(Dataset entries)
===============
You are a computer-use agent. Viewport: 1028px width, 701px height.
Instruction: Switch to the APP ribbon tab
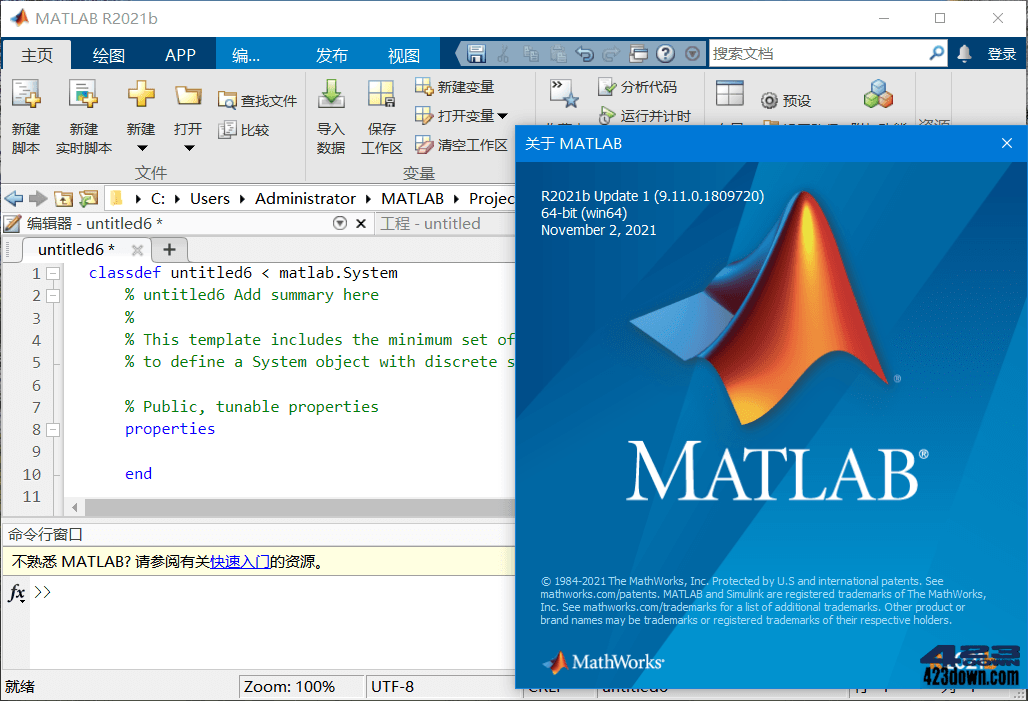click(x=180, y=56)
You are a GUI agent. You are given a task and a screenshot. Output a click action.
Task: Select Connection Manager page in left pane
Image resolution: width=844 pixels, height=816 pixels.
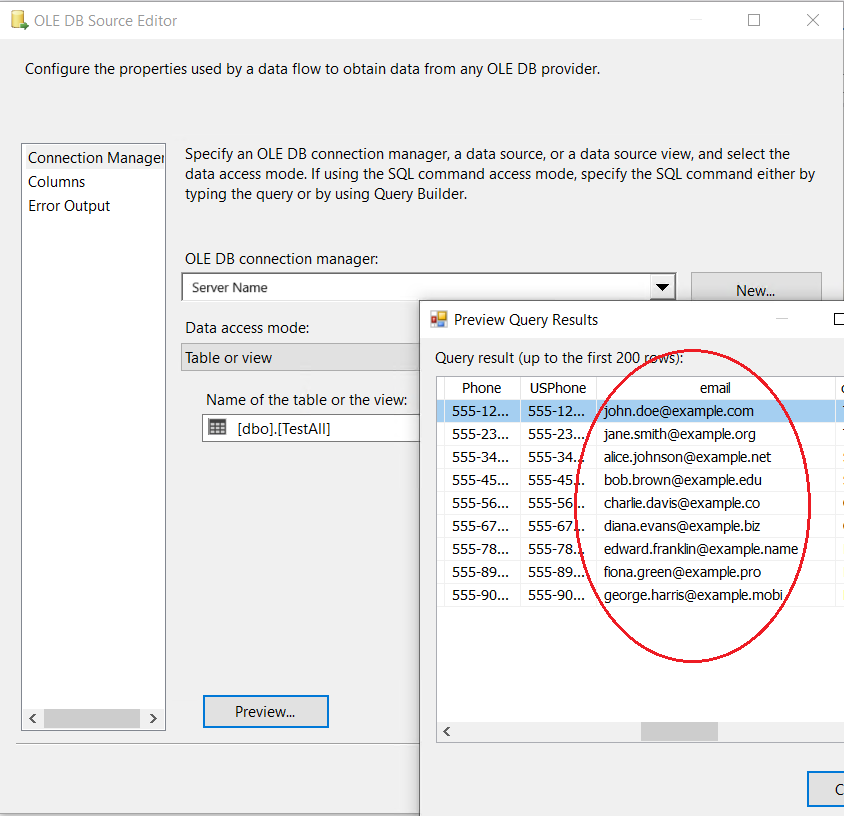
===============
▶ _Problem to work on_
Pull out each line of the listing above that contains the string "agent". Matching is case-sensitive.

▶ _Task solution_
You are a computer-use agent. Viewport: 1028px width, 701px height.
You are a GUI agent. You are given a task and a screenshot. Output a click action.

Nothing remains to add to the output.